A afirmação parece catastrofista, mas se baseia nos dados mais recentes sobre a ação nefasta do besouro Dendroctonus ponderosae, que afeta várias espécies de pinheiros nas regiões mais frias e montanhosas da América do Norte. Na Colúmbia Britânica (sudoeste do Canadá), o surto atual de multiplicação do bicho é dez vezes pior do que todos os outros eventos do tipo registrados até hoje. E, levando em conta o aquecimento projetado para a próxima década, a tendência é que a situação fique mais grave ainda.
A estimativa foi feita por uma equipe de pesquisadores capitaneada por Werner Kurz, do Serviço Florestal Canadense, e deve ser publicada na edição desta semana da revista científica "Nature". O trabalho é assustador por demonstrar claramente um dos temidos "feedbacks positivos" -- efeitos colaterais do aquecimento provocado pelo homem que tendem a intensificá-lo ainda mais nas décadas vindouras.
Vermelho-morte
Apesar de pequeno, o Dendroctonus ponderosae é capaz de levar um pinheiro adulto à morte com facilidade. O bicho parasita o floema, parte do sistema vascular da planta que carrega sua seiva. Ao botar ovos nessa região e se alimentar da camada abaixo da casca da árvore, os bichos se multiplicam de tal maneira que acabam com a circulação de nutrientes nos pinheiros. Restam apenas grandes áreas avermelhadas de floresta -- as árvores mortas acabam assumindo essa cor.
Acontece que o habitat da criatura se expandiu consideravelmente nos últimos anos: no Canadá, os invernos estão mais quentes, a temperatura máxima no verão também aumentou, e as florestas estão menos chuvosas. Quando as árvores morrem, todo o carbono armazenado em seu tronco, folhas e raízes é transformado em dióxido de carbono e lançado na atmosfera. Por enquanto, o balanço ainda é positivo: a quantidade do gás-estufa produzida pelas árvores que morrem é menor do que o gás carbônico absorvido pelas plantas que estão crescendo.

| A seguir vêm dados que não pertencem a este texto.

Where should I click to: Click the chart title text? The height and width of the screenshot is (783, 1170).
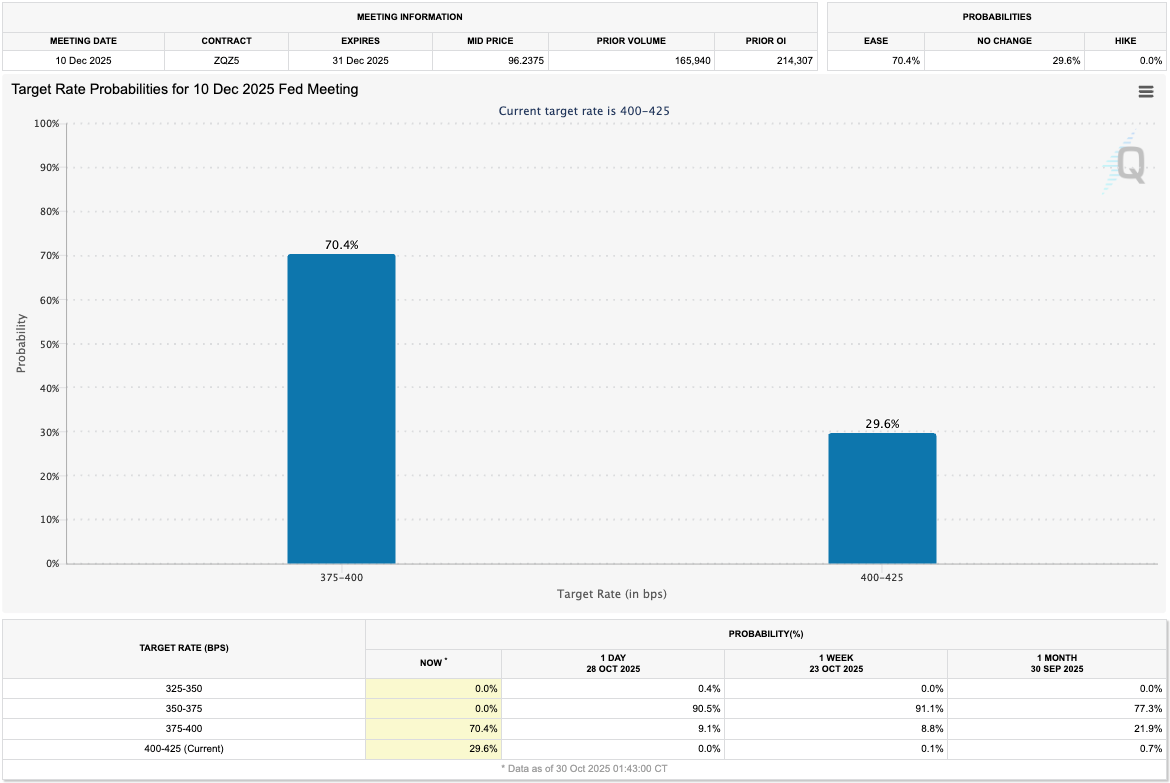180,90
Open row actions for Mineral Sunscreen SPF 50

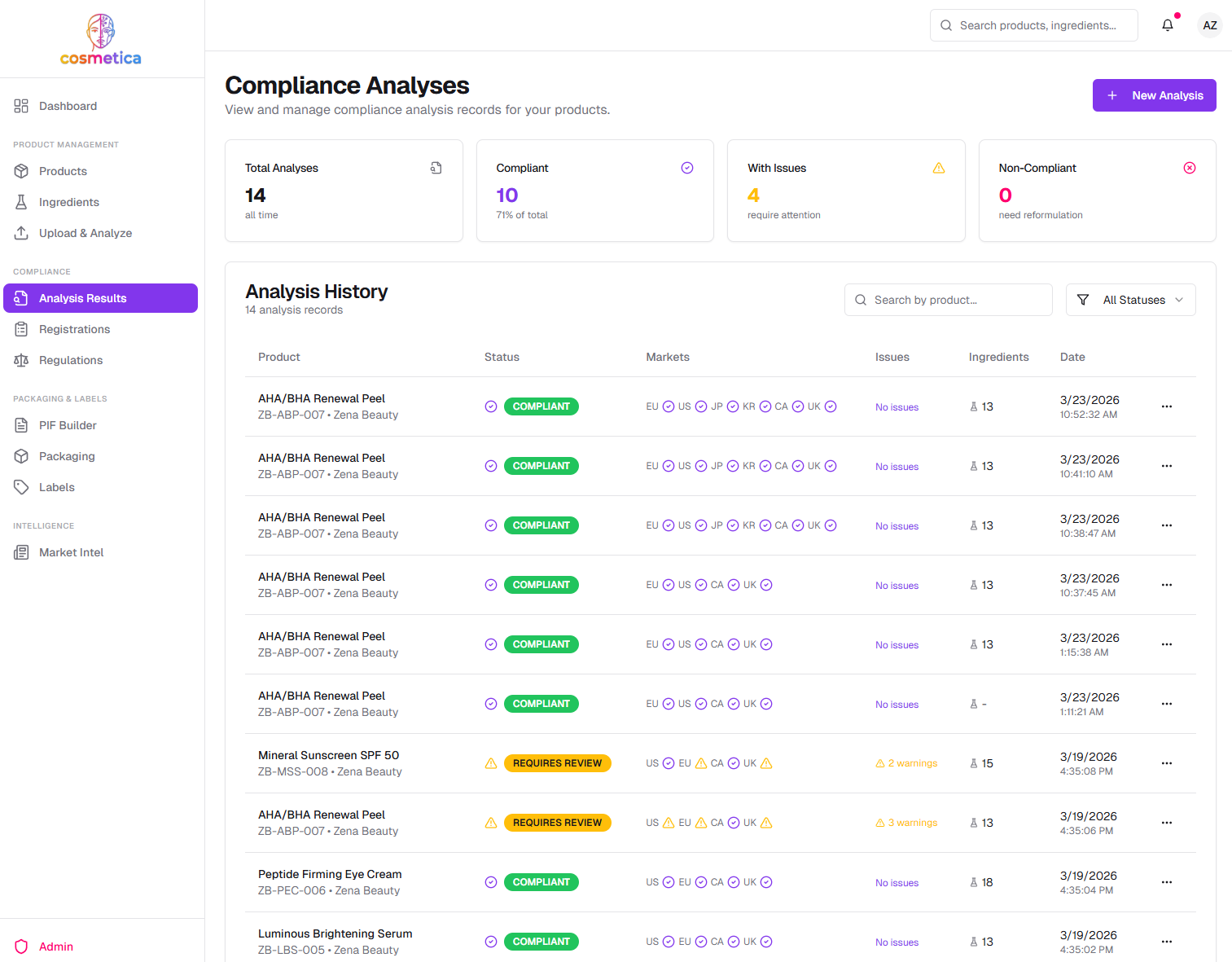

No entanto, as projeções feitas por Kurz e seus colegas indicam que, nos próximos anos, o sinal da equação vai se inverter. A quantidade de gás carbônico emitida passará a ser bem maior, de forma que, infestada de besouros, a mata deixará de aliviar o aquecimento global e passará a agravá-lo. A questão que fica no ar é quão comuns serão os eventos imprevistos desse tipo, nos quais a mudança de temperatura vai desencadear processos biológicos que, por sua vez, darão força ainda maior ao aquecimento.